» **TASK STATEMENT**
Print all of the rows below verbatim, keeping every character unchanged.

Raw records:

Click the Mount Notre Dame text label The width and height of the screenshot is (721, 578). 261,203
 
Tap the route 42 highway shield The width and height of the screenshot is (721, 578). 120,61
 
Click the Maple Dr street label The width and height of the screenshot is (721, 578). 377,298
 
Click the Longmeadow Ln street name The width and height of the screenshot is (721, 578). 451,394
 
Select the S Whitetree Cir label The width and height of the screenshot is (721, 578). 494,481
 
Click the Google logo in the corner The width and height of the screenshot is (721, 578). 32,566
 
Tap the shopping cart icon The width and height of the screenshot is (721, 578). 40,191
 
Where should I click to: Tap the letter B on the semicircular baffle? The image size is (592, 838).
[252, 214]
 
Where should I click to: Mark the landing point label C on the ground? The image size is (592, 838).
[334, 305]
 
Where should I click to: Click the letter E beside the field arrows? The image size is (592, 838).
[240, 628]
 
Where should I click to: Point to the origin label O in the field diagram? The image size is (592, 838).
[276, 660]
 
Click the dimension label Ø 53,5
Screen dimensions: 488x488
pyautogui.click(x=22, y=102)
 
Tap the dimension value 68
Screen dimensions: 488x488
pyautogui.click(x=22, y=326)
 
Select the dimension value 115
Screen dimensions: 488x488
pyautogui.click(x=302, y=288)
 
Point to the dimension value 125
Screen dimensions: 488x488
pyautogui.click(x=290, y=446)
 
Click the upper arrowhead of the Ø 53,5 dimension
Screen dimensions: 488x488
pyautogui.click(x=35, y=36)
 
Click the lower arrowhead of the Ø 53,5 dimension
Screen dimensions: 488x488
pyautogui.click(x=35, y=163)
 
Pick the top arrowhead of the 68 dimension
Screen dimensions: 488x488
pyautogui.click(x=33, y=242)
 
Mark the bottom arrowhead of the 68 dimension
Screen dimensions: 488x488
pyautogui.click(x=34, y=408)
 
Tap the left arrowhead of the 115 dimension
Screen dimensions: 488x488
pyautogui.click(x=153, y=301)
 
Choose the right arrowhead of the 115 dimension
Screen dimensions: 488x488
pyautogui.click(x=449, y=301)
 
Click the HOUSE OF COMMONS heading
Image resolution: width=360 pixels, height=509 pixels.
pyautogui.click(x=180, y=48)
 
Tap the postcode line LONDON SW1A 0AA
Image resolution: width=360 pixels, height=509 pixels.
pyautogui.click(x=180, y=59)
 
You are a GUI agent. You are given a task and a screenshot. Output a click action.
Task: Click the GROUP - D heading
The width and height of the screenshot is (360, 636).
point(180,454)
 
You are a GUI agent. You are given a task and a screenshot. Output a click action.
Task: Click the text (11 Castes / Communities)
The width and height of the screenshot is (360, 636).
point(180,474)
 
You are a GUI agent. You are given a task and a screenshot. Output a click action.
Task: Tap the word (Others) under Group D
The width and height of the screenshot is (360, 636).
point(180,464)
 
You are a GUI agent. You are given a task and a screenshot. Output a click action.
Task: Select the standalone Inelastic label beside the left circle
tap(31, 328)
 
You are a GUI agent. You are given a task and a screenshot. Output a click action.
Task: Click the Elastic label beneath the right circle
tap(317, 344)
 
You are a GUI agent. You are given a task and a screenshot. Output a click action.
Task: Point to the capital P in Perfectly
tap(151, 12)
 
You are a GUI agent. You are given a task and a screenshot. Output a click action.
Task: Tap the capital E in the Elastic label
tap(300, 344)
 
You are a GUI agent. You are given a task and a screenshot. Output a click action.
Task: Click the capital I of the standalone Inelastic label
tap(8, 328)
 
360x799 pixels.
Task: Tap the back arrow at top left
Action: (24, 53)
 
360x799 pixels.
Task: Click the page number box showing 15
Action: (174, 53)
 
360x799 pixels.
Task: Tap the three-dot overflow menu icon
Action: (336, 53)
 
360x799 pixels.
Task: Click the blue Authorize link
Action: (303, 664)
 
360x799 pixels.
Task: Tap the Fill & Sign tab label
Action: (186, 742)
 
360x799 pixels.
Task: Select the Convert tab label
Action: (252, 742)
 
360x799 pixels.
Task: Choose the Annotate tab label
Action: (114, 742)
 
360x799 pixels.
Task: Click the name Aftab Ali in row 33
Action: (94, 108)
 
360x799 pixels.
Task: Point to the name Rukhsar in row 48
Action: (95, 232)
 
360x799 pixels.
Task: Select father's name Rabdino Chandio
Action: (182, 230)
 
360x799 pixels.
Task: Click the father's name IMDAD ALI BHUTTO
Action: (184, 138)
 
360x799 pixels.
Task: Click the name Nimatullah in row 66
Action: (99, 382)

» **RIGHT ANSWER**
Click the Mount Notre Dame text label The width and height of the screenshot is (721, 578). 261,203
 
Tap the route 42 highway shield The width and height of the screenshot is (721, 578). 120,61
 
Click the Maple Dr street label The width and height of the screenshot is (721, 578). 377,298
 
Click the Longmeadow Ln street name The width and height of the screenshot is (721, 578). 451,394
 
Select the S Whitetree Cir label The width and height of the screenshot is (721, 578). 494,481
 
Click the Google logo in the corner The width and height of the screenshot is (721, 578). 32,566
 
Tap the shopping cart icon The width and height of the screenshot is (721, 578). 40,191
 
Where should I click to: Tap the letter B on the semicircular baffle? The image size is (592, 838).
[252, 214]
 
Where should I click to: Mark the landing point label C on the ground? The image size is (592, 838).
[334, 305]
 
Where should I click to: Click the letter E beside the field arrows? The image size is (592, 838).
[240, 628]
 
Where should I click to: Point to the origin label O in the field diagram? The image size is (592, 838).
[276, 660]
 
Click the dimension label Ø 53,5
Screen dimensions: 488x488
pyautogui.click(x=22, y=102)
 
Tap the dimension value 68
Screen dimensions: 488x488
pyautogui.click(x=22, y=326)
 
Select the dimension value 115
Screen dimensions: 488x488
pyautogui.click(x=302, y=288)
 
Point to the dimension value 125
Screen dimensions: 488x488
pyautogui.click(x=290, y=446)
 
Click the upper arrowhead of the Ø 53,5 dimension
Screen dimensions: 488x488
pyautogui.click(x=35, y=36)
 
Click the lower arrowhead of the Ø 53,5 dimension
Screen dimensions: 488x488
pyautogui.click(x=35, y=163)
 
Pick the top arrowhead of the 68 dimension
Screen dimensions: 488x488
pyautogui.click(x=33, y=242)
 
Mark the bottom arrowhead of the 68 dimension
Screen dimensions: 488x488
pyautogui.click(x=34, y=408)
 
Tap the left arrowhead of the 115 dimension
Screen dimensions: 488x488
pyautogui.click(x=153, y=301)
 
Choose the right arrowhead of the 115 dimension
Screen dimensions: 488x488
pyautogui.click(x=449, y=301)
 
Click the HOUSE OF COMMONS heading
Image resolution: width=360 pixels, height=509 pixels.
pyautogui.click(x=180, y=48)
 
Tap the postcode line LONDON SW1A 0AA
Image resolution: width=360 pixels, height=509 pixels.
pyautogui.click(x=180, y=59)
 
You are a GUI agent. You are given a task and a screenshot. Output a click action.
Task: Click the GROUP - D heading
The width and height of the screenshot is (360, 636).
point(180,454)
 
You are a GUI agent. You are given a task and a screenshot. Output a click action.
Task: Click the text (11 Castes / Communities)
The width and height of the screenshot is (360, 636).
point(180,474)
 
You are a GUI agent. You are given a task and a screenshot. Output a click action.
Task: Tap the word (Others) under Group D
The width and height of the screenshot is (360, 636).
point(180,464)
 
You are a GUI agent. You are given a task and a screenshot. Output a click action.
Task: Select the standalone Inelastic label beside the left circle
tap(31, 328)
 
You are a GUI agent. You are given a task and a screenshot. Output a click action.
Task: Click the Elastic label beneath the right circle
tap(317, 344)
 
You are a GUI agent. You are given a task and a screenshot. Output a click action.
Task: Point to the capital P in Perfectly
tap(151, 12)
 
You are a GUI agent. You are given a task and a screenshot. Output a click action.
Task: Tap the capital E in the Elastic label
tap(300, 344)
 
You are a GUI agent. You are given a task and a screenshot. Output a click action.
Task: Click the capital I of the standalone Inelastic label
tap(8, 328)
 
360x799 pixels.
Task: Tap the back arrow at top left
Action: (24, 53)
 
360x799 pixels.
Task: Click the page number box showing 15
Action: (174, 53)
 
360x799 pixels.
Task: Tap the three-dot overflow menu icon
Action: (336, 53)
 
360x799 pixels.
Task: Click the blue Authorize link
Action: (303, 664)
 
360x799 pixels.
Task: Tap the Fill & Sign tab label
Action: (186, 742)
 
360x799 pixels.
Task: Select the Convert tab label
Action: (252, 742)
 
360x799 pixels.
Task: Choose the Annotate tab label
Action: (114, 742)
 
360x799 pixels.
Task: Click the name Aftab Ali in row 33
Action: (94, 108)
 
360x799 pixels.
Task: Point to the name Rukhsar in row 48
Action: (95, 232)
 
360x799 pixels.
Task: Select father's name Rabdino Chandio
Action: (182, 230)
 
360x799 pixels.
Task: Click the father's name IMDAD ALI BHUTTO
Action: (184, 138)
 
360x799 pixels.
Task: Click the name Nimatullah in row 66
Action: (99, 382)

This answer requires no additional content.